Sponsored by Jodey Arrington (R-TX)
What it does
This bill would officially assign Interstate Route numbers to future interstate highway segments along the Ports-to-Plains Corridor in Texas and New Mexico. Specifically, it would designate certain stretches of existing U.S. and state routes — including U.S. Route 87, Texas Routes 158 and 349, and U.S. Route 287 — as Interstate Routes I-27, I-27E, I-27W, and I-127N. The bill does not fund construction or authorize new spending; it only assigns official Interstate System route numbers to planned future segments.
Who benefits
Trucking companies and freight operators along the Ports-to-Plains Corridor who would gain clearer, standardized route designations. State and local transportation agencies in Texas and New Mexico that would benefit from official Interstate numbering for planning and signage purposes. Communities along the corridor — including Sterling City, Lamesa, and Dumas, Texas — that could see increased visibility and potential future federal highway funding eligibility tied to Interstate status.
Who is hurt
No group faces a direct, immediate negative effect from a route numbering designation alone.

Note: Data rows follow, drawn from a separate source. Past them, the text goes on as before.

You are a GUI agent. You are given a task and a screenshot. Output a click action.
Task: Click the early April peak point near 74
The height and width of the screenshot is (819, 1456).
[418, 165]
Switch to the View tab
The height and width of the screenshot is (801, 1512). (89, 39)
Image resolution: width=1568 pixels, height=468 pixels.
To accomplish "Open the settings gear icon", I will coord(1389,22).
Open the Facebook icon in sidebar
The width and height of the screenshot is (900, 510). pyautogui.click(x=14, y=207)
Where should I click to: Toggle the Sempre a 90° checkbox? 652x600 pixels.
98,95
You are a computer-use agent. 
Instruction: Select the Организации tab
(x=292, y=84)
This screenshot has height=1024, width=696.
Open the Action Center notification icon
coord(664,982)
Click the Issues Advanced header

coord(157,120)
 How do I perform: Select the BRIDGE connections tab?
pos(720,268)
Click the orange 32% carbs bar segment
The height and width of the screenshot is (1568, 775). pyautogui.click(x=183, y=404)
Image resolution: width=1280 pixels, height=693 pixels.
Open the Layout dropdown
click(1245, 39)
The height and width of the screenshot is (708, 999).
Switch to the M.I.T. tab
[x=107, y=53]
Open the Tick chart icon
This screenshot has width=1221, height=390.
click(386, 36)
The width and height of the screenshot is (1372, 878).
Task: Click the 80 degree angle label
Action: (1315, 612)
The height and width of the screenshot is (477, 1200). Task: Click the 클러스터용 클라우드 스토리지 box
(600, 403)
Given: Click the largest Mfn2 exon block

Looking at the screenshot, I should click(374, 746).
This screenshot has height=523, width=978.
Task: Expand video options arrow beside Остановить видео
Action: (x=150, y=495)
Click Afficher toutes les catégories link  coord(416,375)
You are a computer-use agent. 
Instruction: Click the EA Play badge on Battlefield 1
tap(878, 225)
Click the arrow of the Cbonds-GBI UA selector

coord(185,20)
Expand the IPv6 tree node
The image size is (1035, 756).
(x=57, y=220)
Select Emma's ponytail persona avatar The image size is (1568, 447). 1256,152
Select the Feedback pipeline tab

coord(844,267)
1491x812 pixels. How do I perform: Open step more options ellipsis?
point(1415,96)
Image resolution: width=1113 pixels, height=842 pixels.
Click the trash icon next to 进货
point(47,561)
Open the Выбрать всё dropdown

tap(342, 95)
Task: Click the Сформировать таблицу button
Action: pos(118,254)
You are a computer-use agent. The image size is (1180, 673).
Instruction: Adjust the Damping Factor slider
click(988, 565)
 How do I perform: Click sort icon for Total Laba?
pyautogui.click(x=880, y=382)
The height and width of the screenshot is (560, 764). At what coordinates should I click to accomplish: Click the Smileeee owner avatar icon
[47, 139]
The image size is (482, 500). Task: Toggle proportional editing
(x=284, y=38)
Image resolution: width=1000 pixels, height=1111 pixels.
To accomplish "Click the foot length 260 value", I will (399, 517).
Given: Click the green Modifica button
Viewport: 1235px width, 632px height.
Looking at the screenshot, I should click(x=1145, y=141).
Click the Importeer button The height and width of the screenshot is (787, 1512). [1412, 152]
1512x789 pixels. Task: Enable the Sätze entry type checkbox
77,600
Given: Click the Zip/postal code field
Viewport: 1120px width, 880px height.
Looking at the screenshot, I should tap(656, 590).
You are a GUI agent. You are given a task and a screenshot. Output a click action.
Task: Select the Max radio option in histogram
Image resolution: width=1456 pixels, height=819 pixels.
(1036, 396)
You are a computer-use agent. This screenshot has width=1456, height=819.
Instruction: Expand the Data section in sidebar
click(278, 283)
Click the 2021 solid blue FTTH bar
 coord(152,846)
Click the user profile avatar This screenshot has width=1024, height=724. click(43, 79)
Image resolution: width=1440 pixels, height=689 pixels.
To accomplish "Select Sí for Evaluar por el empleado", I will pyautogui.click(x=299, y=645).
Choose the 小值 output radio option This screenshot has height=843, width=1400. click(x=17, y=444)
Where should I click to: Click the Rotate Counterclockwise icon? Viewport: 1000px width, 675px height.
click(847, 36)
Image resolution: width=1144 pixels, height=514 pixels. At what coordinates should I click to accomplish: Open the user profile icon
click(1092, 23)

Competing freight corridors or communities not included in the designation would not gain the same planning visibility. Taxpayers could face future costs if the numbering designation accelerates pressure for federally funded construction upgrades to bring the routes to Interstate standards, though this bill does not itself authorize such spending.
Supporters argue
Supporters argue that officially numbering these segments as Interstate routes is a necessary and low-cost step toward completing a critical freight corridor connecting Gulf Coast ports to the Great Plains. They contend that a consistent Interstate designation would improve navigation for commercial truckers, streamline long-term transportation planning across Texas and New Mexico, and signal federal commitment to a corridor that supports agricultural exports, energy transport, and regional economic activity. Proponents note the bill carries no direct spending, making it a fiscally minimal action with meaningful logistical benefits for a multi-state region.
Opponents argue
Opponents argue that assigning an Interstate route number to roads not yet built or upgraded to Interstate standards creates a misleading designation that could generate public confusion and premature expectations of federal funding. They contend that numbering future segments before construction is complete or funded may lock in a particular corridor alignment before full environmental, community, and cost-benefit review is complete. Critics may also argue that the bill's exclusion of U.S. Route 287 from the main I-27 designation — routing it instead as I-127N — reflects arbitrary geographic choices that disadvantage communities along that stretch of the corridor.